--- Start of Source passage ---

Seeding and Debugging Entity Framework (EF) DBs

In Tom Dykstra’s terrific ASP.NET MVC EF tutorial, the following code is used to seed the student table.

 var students = new List<Student>
{
    new Student { FirstMidName = "Carson",   LastName = "Alexander", EnrollmentDate = DateTime.Parse("2005-09-01") },
    new Student { FirstMidName = "Meredith", LastName = "Alonso",    EnrollmentDate = DateTime.Parse("2002-09-01") },
    new Student { FirstMidName = "Arturo",   LastName = "Anand",     EnrollmentDate = DateTime.Parse("2003-09-01") },
    new Student { FirstMidName = "Gytis",    LastName = "Barzdukas", EnrollmentDate = DateTime.Parse("2002-09-01") },
    new Student { FirstMidName = "Yan",      LastName = "Li",        EnrollmentDate = DateTime.Parse("2002-09-01") },
    new Student { FirstMidName = "Peggy",    LastName = "Justice",   EnrollmentDate = DateTime.Parse("2001-09-01") },
    new Student { FirstMidName = "Laura",    LastName = "Norman",    EnrollmentDate = DateTime.Parse("2003-09-01") },
    new Student { FirstMidName = "Nino",     LastName = "Olivetto",  EnrollmentDate = DateTime.Parse("2005-09-01") },
};

 students.ForEach(s => context.Students.AddOrUpdate(p => p.LastName, s));
 context.SaveChanges(); 
 

The AddOrUpdate method should generally only be used to seed a DB,  you it cautiously for upsets in your code or you run the risk of losing data. ( For more information see Take care with EF 4.3 AddOrUpdate Method on Julie Lerman's blog.) Tom states:

The first parameter passed to the AddOrUpdate method specifies the property to use to check if a row already exists. For the test student data that we are providing, the LastName property can be used for this purpose since each last name in the list is unique.

An important consideration in many applications is how you handle nearly duplicate data. For example,  how will your application work when you have two students named Alexander Carson. Even very small databases like the NFL players have several members with exactly the same name (for example Steve Smith of the Carolina Panthers and Steve Smith of the St. Louis Rams).

--- End of Source passage ---
--- Start of Extracted data ---

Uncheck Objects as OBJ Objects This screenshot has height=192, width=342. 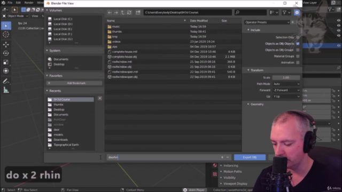tap(298, 44)
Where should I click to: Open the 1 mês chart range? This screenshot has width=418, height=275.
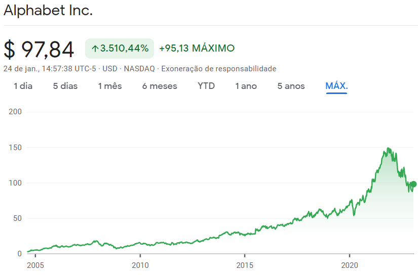110,86
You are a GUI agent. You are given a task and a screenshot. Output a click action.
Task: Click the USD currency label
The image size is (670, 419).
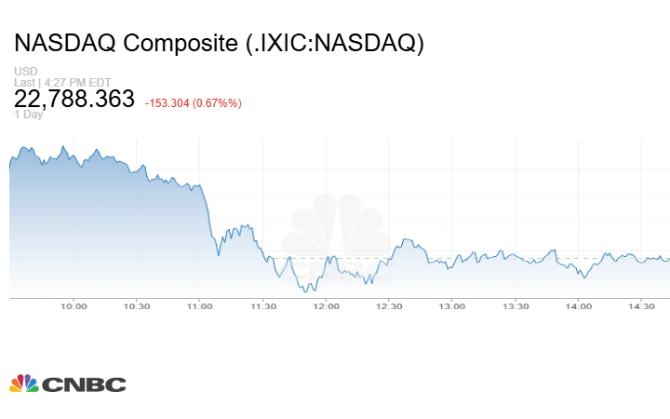tap(25, 72)
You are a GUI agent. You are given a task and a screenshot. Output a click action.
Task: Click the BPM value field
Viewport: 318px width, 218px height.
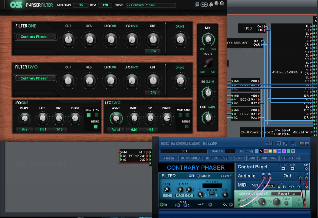click(105, 5)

--- End of Extracted data ---

→ **Problems to solve**:
(1) According to the source passage, why can the LastName property be used to check whether a row already exists in the test student data?
(2) Rescale the entries starting at the line that contains "Where should I" and ending with the last line of the entries. Reproduce those lines, requests included, with every coordinate in the answers multiplied by 0.25 and rounded to a whole number (halves round up), and leave the pictures out of your answer.

→ **Final answers**:
(1) Each last name in the list is unique.

(2)
Where should I click to: Open the 1 mês chart range? This screenshot has width=418, height=275.
28,22
You are a GUI agent. You are given a task and a screenshot. Output a click action.
Task: Click the USD currency label
The image size is (670, 419).
tap(6, 18)
You are a GUI agent. You are given a task and a screenshot. Output a click action.
Task: Click the BPM value field
Viewport: 318px width, 218px height.
click(26, 1)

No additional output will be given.